Problem requirements: Reproduce, please, only the lines from the first line below to the line containing "Given: Click the search magnifier icon", inclusive.

[Stored records]
*****

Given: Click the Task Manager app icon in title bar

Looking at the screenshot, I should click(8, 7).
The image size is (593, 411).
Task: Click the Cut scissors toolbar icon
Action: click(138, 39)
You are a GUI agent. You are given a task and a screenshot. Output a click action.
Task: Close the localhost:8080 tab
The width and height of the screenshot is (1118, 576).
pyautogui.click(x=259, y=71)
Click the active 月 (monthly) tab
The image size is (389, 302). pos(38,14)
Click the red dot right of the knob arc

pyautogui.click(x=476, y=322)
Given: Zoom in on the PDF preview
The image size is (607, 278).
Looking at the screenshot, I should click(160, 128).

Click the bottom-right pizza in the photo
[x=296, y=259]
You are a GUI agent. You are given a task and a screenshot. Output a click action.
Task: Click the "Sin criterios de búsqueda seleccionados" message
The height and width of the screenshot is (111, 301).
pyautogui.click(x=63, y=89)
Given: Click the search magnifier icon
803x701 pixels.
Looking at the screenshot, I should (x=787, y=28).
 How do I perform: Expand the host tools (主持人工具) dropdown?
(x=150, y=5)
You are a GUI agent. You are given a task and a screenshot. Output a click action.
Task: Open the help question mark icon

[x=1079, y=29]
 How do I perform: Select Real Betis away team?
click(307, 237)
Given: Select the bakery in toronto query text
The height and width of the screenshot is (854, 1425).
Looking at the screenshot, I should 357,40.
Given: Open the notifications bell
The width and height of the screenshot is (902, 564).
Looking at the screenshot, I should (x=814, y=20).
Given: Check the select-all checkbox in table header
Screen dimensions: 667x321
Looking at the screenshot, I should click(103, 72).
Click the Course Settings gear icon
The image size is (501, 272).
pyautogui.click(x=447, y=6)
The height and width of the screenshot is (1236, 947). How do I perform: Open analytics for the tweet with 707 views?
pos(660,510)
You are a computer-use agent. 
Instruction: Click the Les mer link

*****

Result for this task:
Given: Click the Task Manager app icon in title bar

Looking at the screenshot, I should click(8, 7).
The image size is (593, 411).
Task: Click the Cut scissors toolbar icon
Action: click(138, 39)
You are a GUI agent. You are given a task and a screenshot. Output a click action.
Task: Close the localhost:8080 tab
The width and height of the screenshot is (1118, 576).
pyautogui.click(x=259, y=71)
Click the active 月 (monthly) tab
The image size is (389, 302). pos(38,14)
Click the red dot right of the knob arc

pyautogui.click(x=476, y=322)
Given: Zoom in on the PDF preview
The image size is (607, 278).
Looking at the screenshot, I should click(160, 128).

Click the bottom-right pizza in the photo
[x=296, y=259]
You are a GUI agent. You are given a task and a screenshot. Output a click action.
Task: Click the "Sin criterios de búsqueda seleccionados" message
The height and width of the screenshot is (111, 301).
pyautogui.click(x=63, y=89)
Given: Click the search magnifier icon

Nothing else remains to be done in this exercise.